**Directions for this task**
Please return only the lines between the line with "Expand the JRE System Library node" and the final line of the entries, both included, and exclude pictures.

**Records provided**
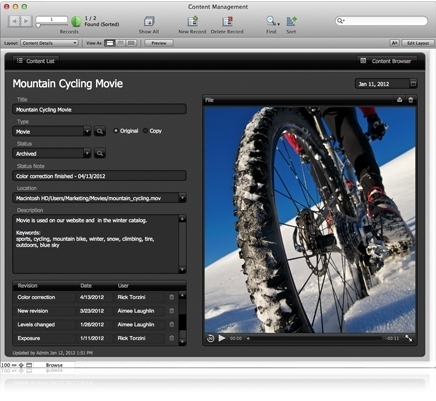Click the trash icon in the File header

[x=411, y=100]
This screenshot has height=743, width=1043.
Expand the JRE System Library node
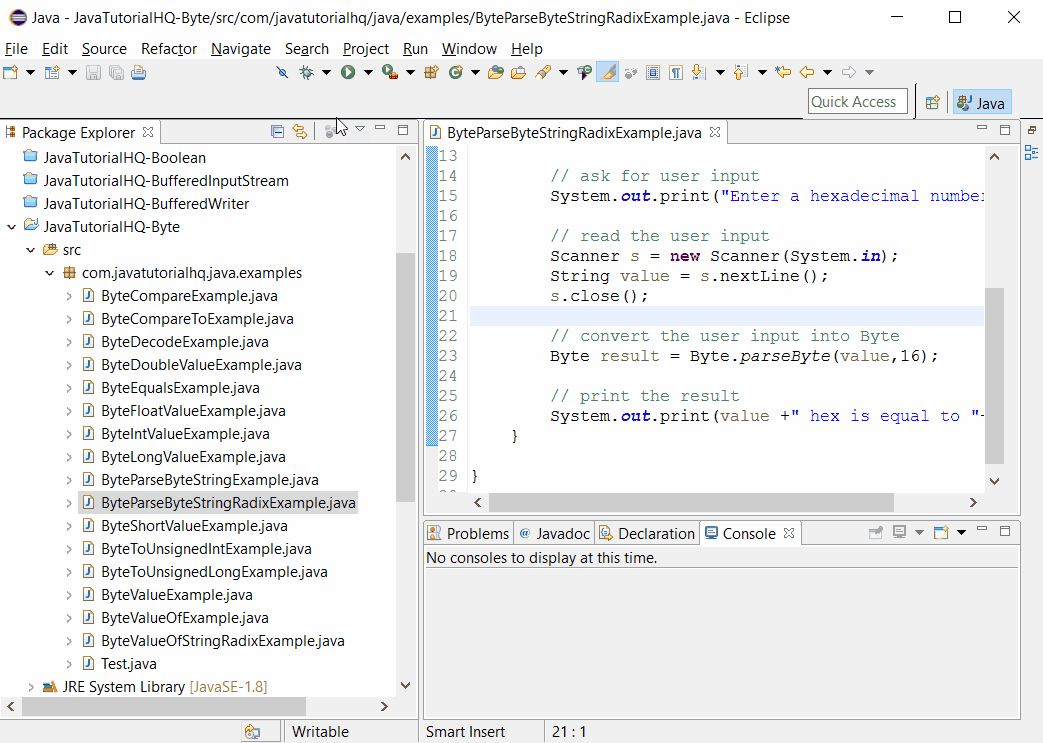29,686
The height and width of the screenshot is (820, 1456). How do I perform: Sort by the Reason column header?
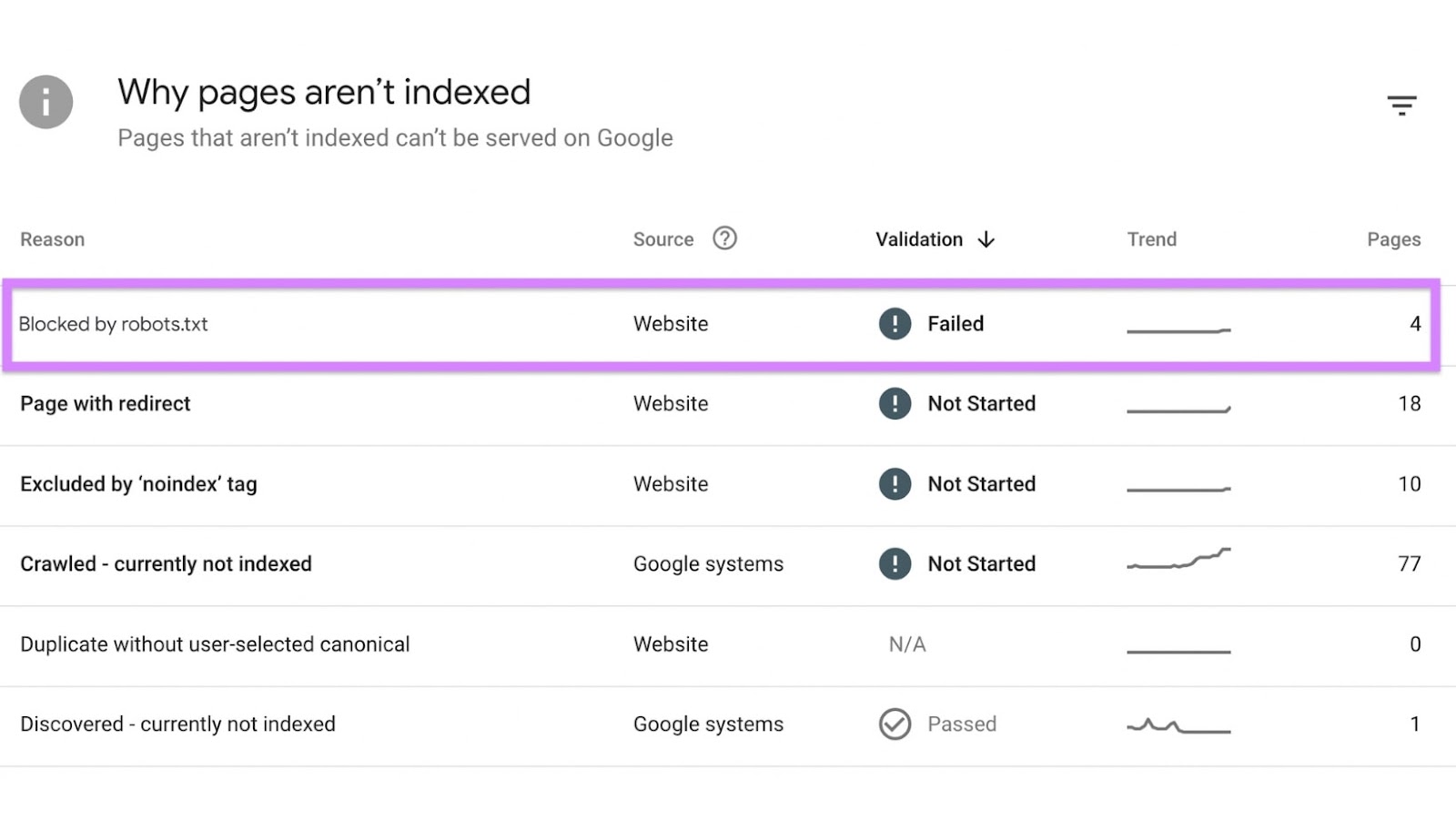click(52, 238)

**Task response**
Expand the JRE System Library node
29,686
The height and width of the screenshot is (820, 1456). How do I perform: Sort by the Reason column header?
click(52, 238)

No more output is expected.